During an interview and record review 7/17/17 at 3:15 p.m., Restorative Nurse Assistant 1 (RNA 1) confirmed Patient 6 only received RNA treatments on 7/10/17, 7/12/17, and 7/14/17 for the week of 7/10/17 to 7/17/17.
A review of Patient 6's Physical Therapy (PT) Notes dated 5/18/17, by Physical Therapist 1 (PT 1) reflected the recommended plan of care was for PT five times per week for general muscle weakness, and to improve performance in walking and activities. The PT Notes by PT 1 dated 6/30/17 reflected, "Pt [patient] has shown slow and steady progress with skilled PT interventions, motivated to participate ...Pt put on hold as per MD [doctor] order because of change in condition, as pt desaturates [oxygen level in the body decreases, causing shortness of breath and activity intolerance] with activities now more as compared to earlier. Pt is discharged from the skilled therapy as of now." The PT Notes dated 7/7/17 reflected PT 1 completed an evaluation of Patient 6, and recommended no skilled PT due to continued desaturation with activity, but for Patient 6 to have exercise provided by the Restorative Nurse Assistant (RNA) program.
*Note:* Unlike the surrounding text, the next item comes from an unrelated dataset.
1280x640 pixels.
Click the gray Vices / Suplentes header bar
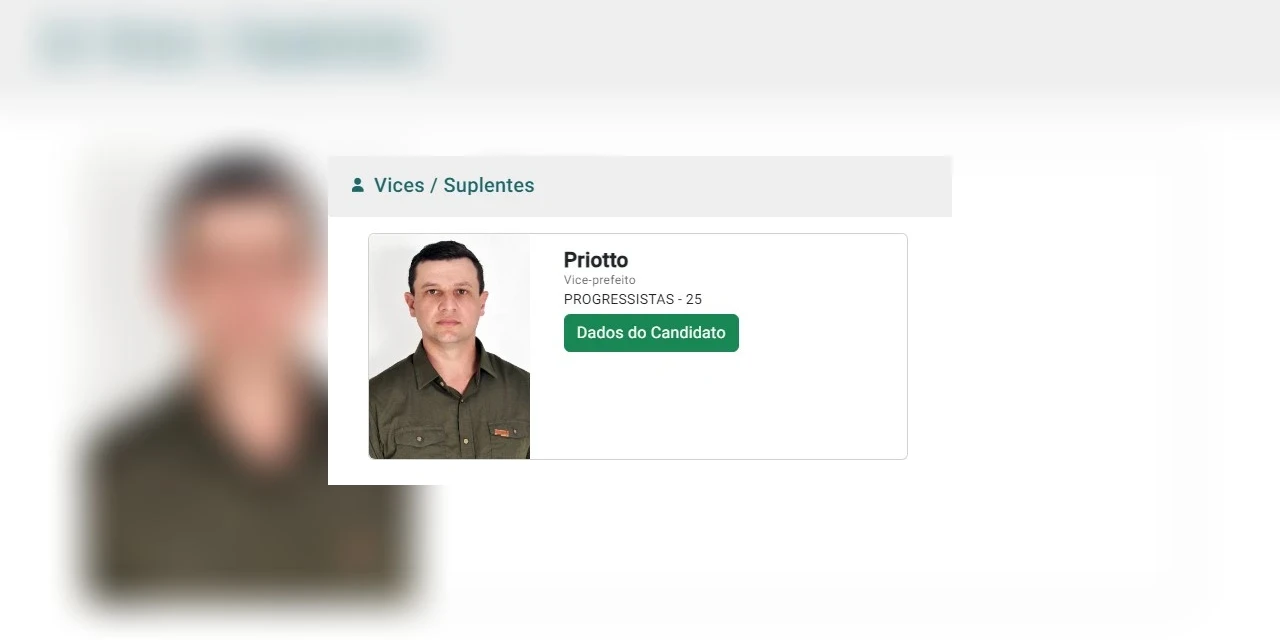640,186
During an interview and concurrent record review on 7/18/17 at 8:33 a.m., PT 1 confirmed there had been no documented care plan for impaired mobility from 7/10/17 to 7/18/17. PT 1 said after a patient evaluation for physical therapy, the physical therapist was responsible for writing recommendations, including making or updating the plan of care. PT 1 said she had not known she was responsible for making the care plan for the RNA program; she thought she just needed to write instructions for the RNA's. PT 1 confirmed she had not documented specific instructions such as number of times per week for exercises or types of exercises from 7/10/17 to 7/18/17.
During an interview 7/18/17 at 8:05 a.m., Director of Rehabilitative Services (DRS) said the RNA's worked under the direction of the Physical Therapy Department, and depended on the physical therapist recommendations to determine type and amount of exercise needed by a patient. During an interview 7/17/17 at 3:10 p.m., DRS said Patient 6 desaturated too much for active physical therapy, but he was so motivated to exercise and maintain his status, he needed to get exercise five times per week.
A review of Physician Orders reflected an order for PT evaluation and treatment dated 7/6/17. The Physician Progress Note dated 7/10/17 reflected, "Patient should continue to get PT/OT/ST (Physical Therapy/Occupational Therapy/Speech Therapy)."
A review of, "The Organization Plan for the Provision of Patient Care, Treatment, and Services," dated 2/17/17, indicated, "Each patient has a plan of care. An interdisciplinary approach is utilized, as appropriate to promote continuity of care. Physical needs of the patient are attended to through interventions to achieve an optimal health outcome. Each patient is provided an environment that promotes safety and psychosocial well-being."
The facility policy, "Assessment/Re-Assessment-Interdisciplinary Patient," dated reviewed 10/2016, indicated the licensed physical therapist was responsible for the initial evaluation, treatment plan, and goals. The policy further indicated a reassessment, and documentation of the reassessment, should occur every two weeks, or whenever the patient had a significant change in status.
The facility policy, "General Documentation Guidelines," released 6/2017 reflected, "to facilitate consistency and continuity in patient care, the medical record contains very specific data and information including: goals of treatment and the treatment plan."